## Background

Information theory was first introduced by Claude Shannon in his seminal paper “A mathematical theory of communication” as a methodology to develop efficient coding and communication of data across noisy channels [@shannon1948]. Its rise to popularity can be primarily attributed to its ability to be applied in any domain, ranging from Economics to Neuroscience. Information theory provides a general framework to quantify stochastic properties (uncertainty in the outcome of an experiment) and relationships (mutual information that one variable provides about another) between different variables in a system of interest. It provides tools to measure these quantities in a way that is invariant to the scale of the system and allows comparison across systems.

## Statement of need

Until relatively recent times, information theory had been employed to study n-dimensional multivariate systems two variables at a time (bivariate). However, all natural systems are multivariate and a scientific inquiry into their operation requires understanding how these multiple variables interact. In a multivariate system, bivariate measures such as pairwise mutual information alone are insufficient to capture the polyadic interactions between the different variables [James and Crutchfield, 2017]. Partial Information Decomposition (PID) is an extension of Shanon information measures that allows us to study the interaction between variables in a multivariate system by decomposing the total information that multiple source variables provide about a target variable into its constituent non-negative components [Williams and Beer, 2010]. More specifically, in a trivariate case, the three variables can be separated into one target and two source variables. The total information that the two sources have about the target is given by the bivariate mutual information between the concatenated sources as one variable and the target. Using PID, the dependencies between the sources can be studied by decomposing this total information into the following non-negative components: information that each source uniquely provides about the target, information that they redundantly provide and the synergistic information that is only available when both sources are known. There have been multiple approaches proposed to perform said decomposition [Williams and Beer, 2010, Griffith and Koch, 2014, Bertschinger et al., 2014, James et al., 2018b]
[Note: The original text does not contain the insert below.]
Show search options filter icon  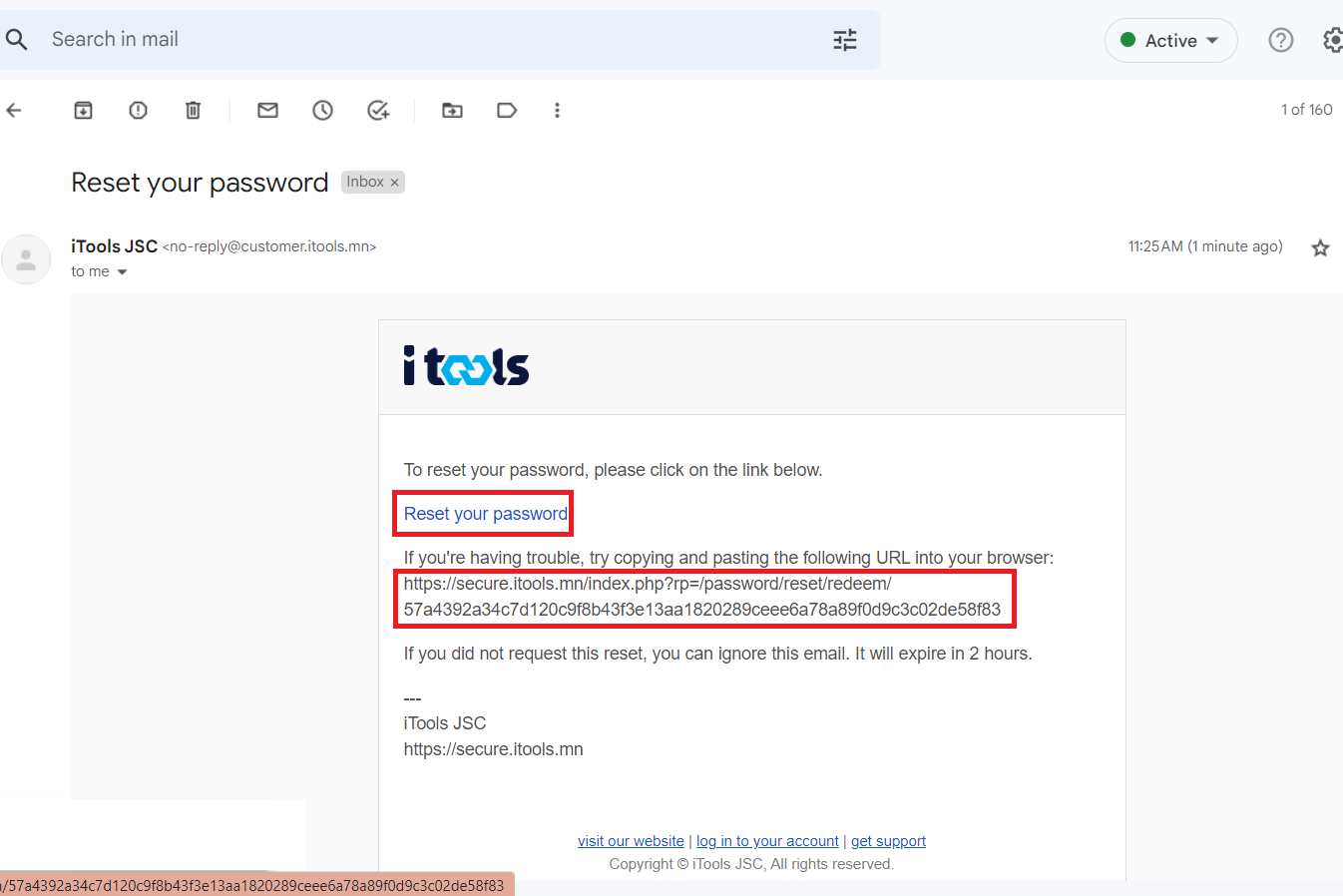845,40
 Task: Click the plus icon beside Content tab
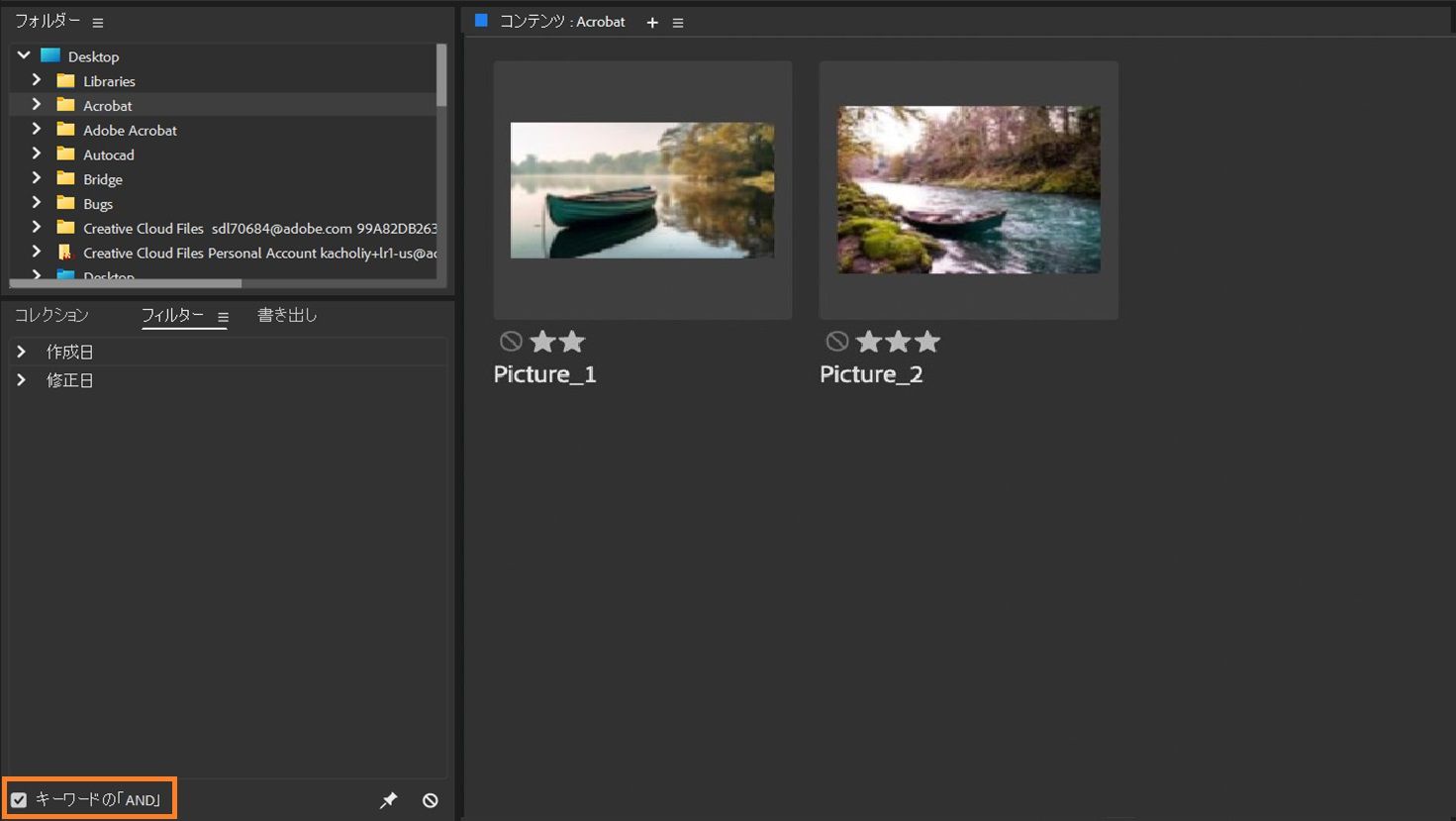pyautogui.click(x=652, y=22)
. Here we focus on the approach proposed by [@williams2010] primarily because this package implements PID for two and three source decomposition, and as of now, this is the only approach that guarantees non-negative decomposition for the 4 variable case (1 target and 3 sources). Multivariate analysis allows us to ask more detailed questions such as, what is the amount of information that is uniquely provided about a target random variable by one source and not another? and what is the amount of information that is transferred from one random process X to another Y over and above Y’s own information from its past? These questions enable us to understand the interactions between different components of a complex system, thereby leading us towards an understanding of its operation given just the observed data from the system.

## Features

infotheory implements widely used measures such as entropy and mutual information [Cover and Thomas, 2012], as well as more recent measures that arise from multivariate extensions to information theory. As such, the tool has been designed to be easy to use and is ideal for pedagogical demonstrations of information theory as well as in research. infotheory is open-source (https://git.io/infot) and details on how to install it and use it are available on its website. Here, we highlight seven key aspects of its implementation that make our package a valuable addition to any information theoretic analyses toolbox along with two existing packages, namely dit [James et al., 2018a] (focuses on discrete variables) and IDTxL [Wollstadt et al., 2019]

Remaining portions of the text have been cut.